**Short task:** Return the lines from the one containing "Click the 120 LIZ (120bp) cell" through the last line below as a JSON list of strings, one string per line, with blank lines skipped and the pictures left out.
==== Data to use ====
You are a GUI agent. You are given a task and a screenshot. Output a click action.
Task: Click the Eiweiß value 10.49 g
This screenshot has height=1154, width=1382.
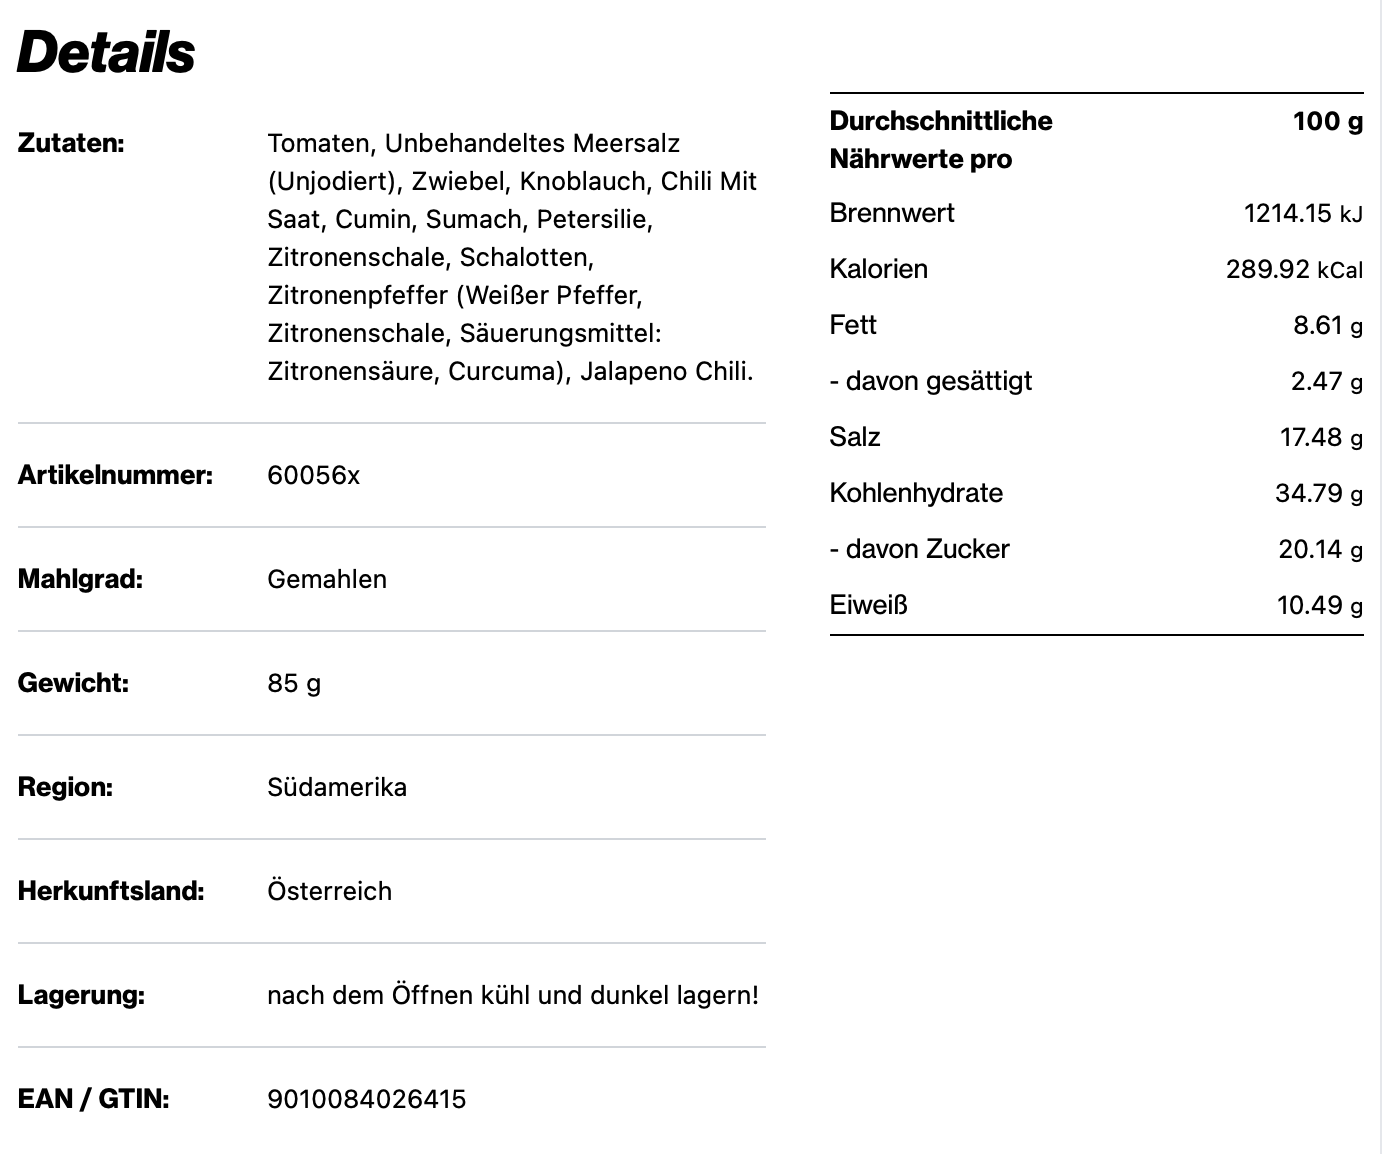tap(1319, 605)

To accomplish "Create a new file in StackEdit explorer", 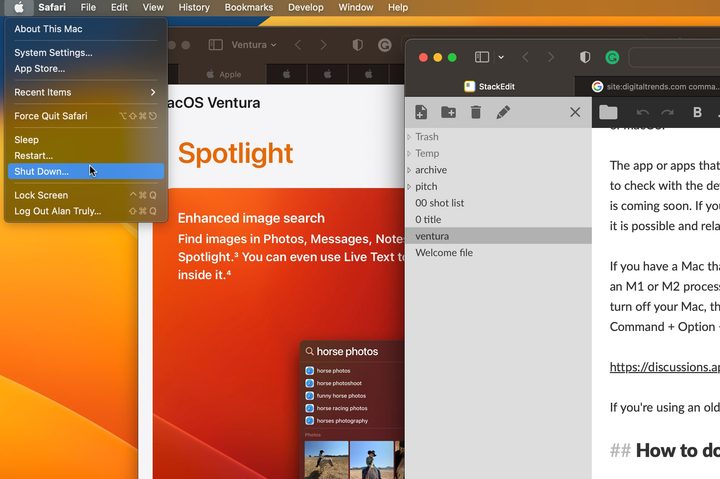I will point(421,112).
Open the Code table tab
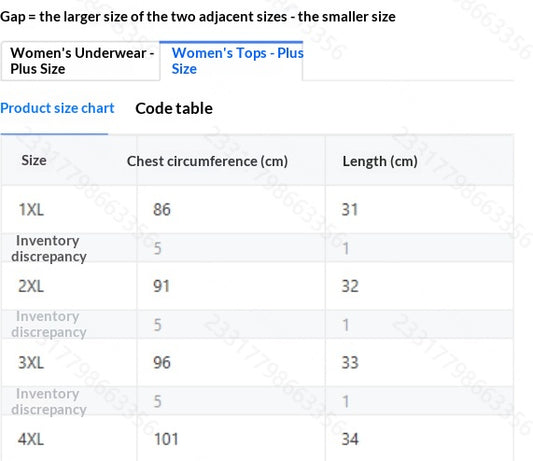Image resolution: width=533 pixels, height=461 pixels. (174, 109)
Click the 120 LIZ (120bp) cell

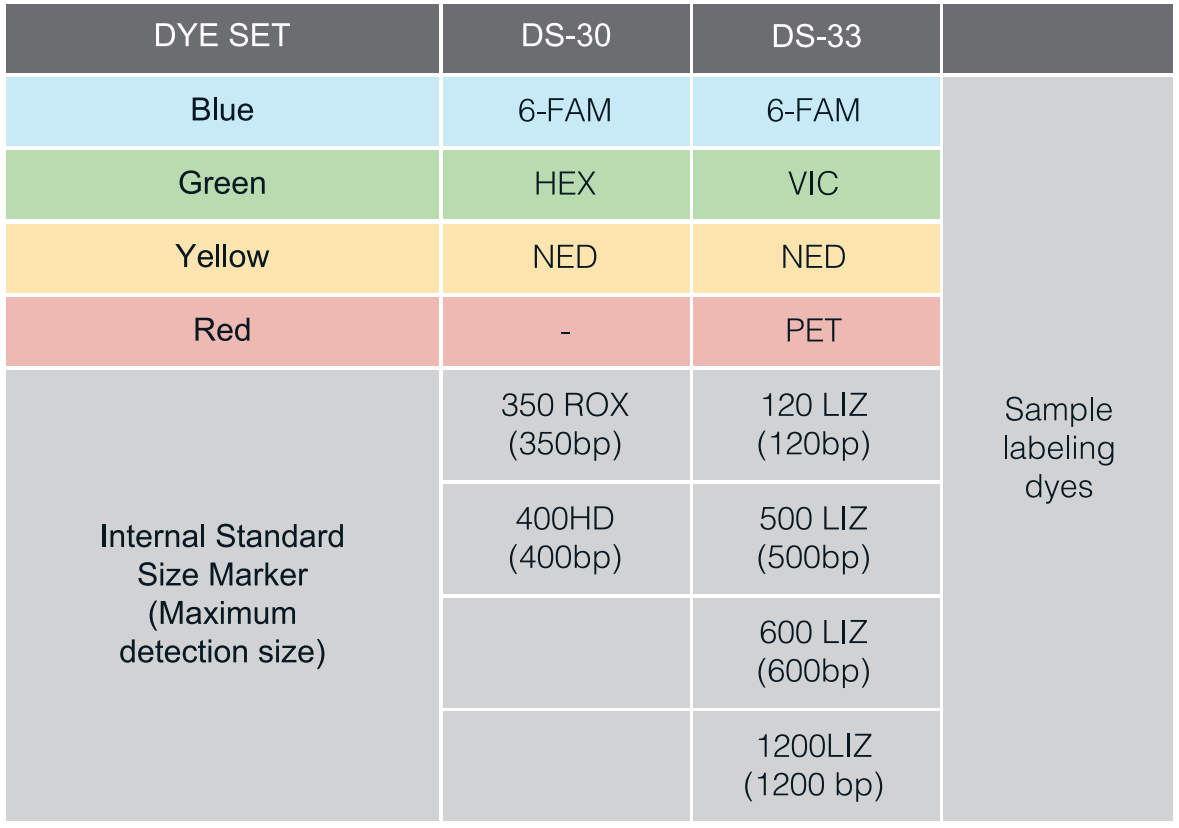[x=814, y=424]
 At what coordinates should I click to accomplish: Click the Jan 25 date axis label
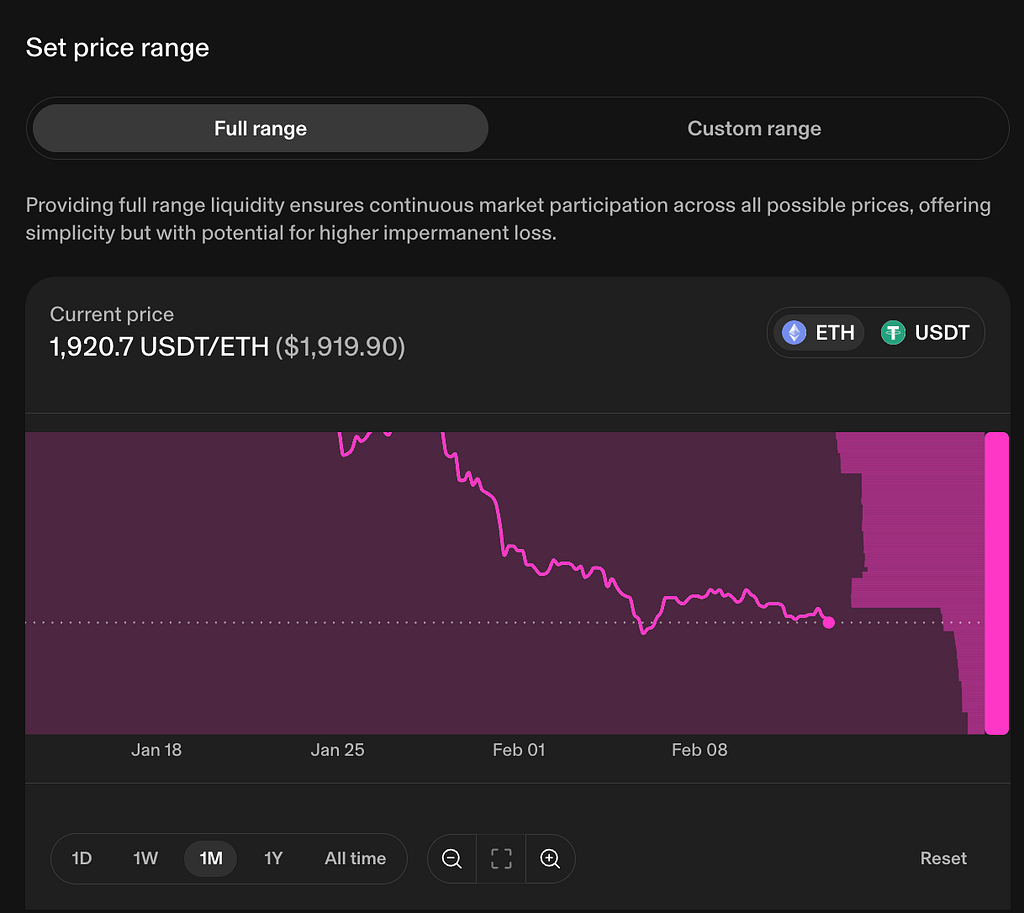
====
**Output for this task:**
[
  "Click the 120 LIZ (120bp) cell",
  "[x=814, y=424]",
  " At what coordinates should I click to accomplish: Click the Jan 25 date axis label"
]